An ETL (Extract, Transform, and Load) pipeline is a set of processes used to extract data from various sources, transform it into a consistent format, and load it into a target system. Of late, one of the most significant trends has been the shift toward a real-time ETL pipeline that processes data as it arrives.

Real-time ETL or streaming ETLs are the future as they enable near-real-time data processing, helping organizations respond more quickly to changing conditions and opportunities. They also provide greater flexibility, allowing organizations to add new data sources or target systems without disrupting existing pipelines.

In this article, we will talk about the evolution of the ETL pipeline, streaming ETL, and its advantages over its traditional batch counterpart. Lastly, we’ll also talk about how to build a near real-time streaming ETL pipeline with Apache Kafka® and tips to avoid common mistakes.

Summary of key streaming ETL pipeline features

The table below highlights a few key features and advantages contributing to the popularity of the streaming ETL pipeline.



Low Latency

You can process events in near real-time; data is available for analysis and reporting much faster than batch processing.


Streaming ETL is highly scalable and handles large data volumes and increasing workloads by adding more resources or nodes to the cluster.

Real-time data monitoring and analysis

As data flows through the pipeline moments after its creation, you can set up various additional systems (fan-out) to consume this data stream and monitor or analyze it.

Real-time reporting

Dashboards are updated more often than the traditional once/twice-a-day schedule, making real-time, synchronous reporting feasible.

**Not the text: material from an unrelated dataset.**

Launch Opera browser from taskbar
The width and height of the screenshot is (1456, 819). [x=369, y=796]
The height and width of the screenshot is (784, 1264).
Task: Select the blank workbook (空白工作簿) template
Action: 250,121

Evolution of the ETL pipeline

ETL has been synonymous with data engineering and fundamentals for several decades. As a concept, it has been present since the late 70s and early 80s and has been widely used in the data ecosystem. It is typically a three-step process:

  1. Extract: Raw data (in various formats like CSV, JSON, TXT, etc.) is collected from different sources such as a database, files, APIs, and message queues.

  2. Transform: The data is cleaned, enriched, and formatted to match the target schema. This step may also involve performing calculations, aggregations, or filtering to create new derived data sets that are more useful for analysis.

  3. Load: The transformed data is loaded into a target system, such as a data warehouse or a data lake, where it can be analyzed, queried, and visualized. The ETL pipeline also includes data validation and error handling to ensure the data is accurate, consistent, and complete.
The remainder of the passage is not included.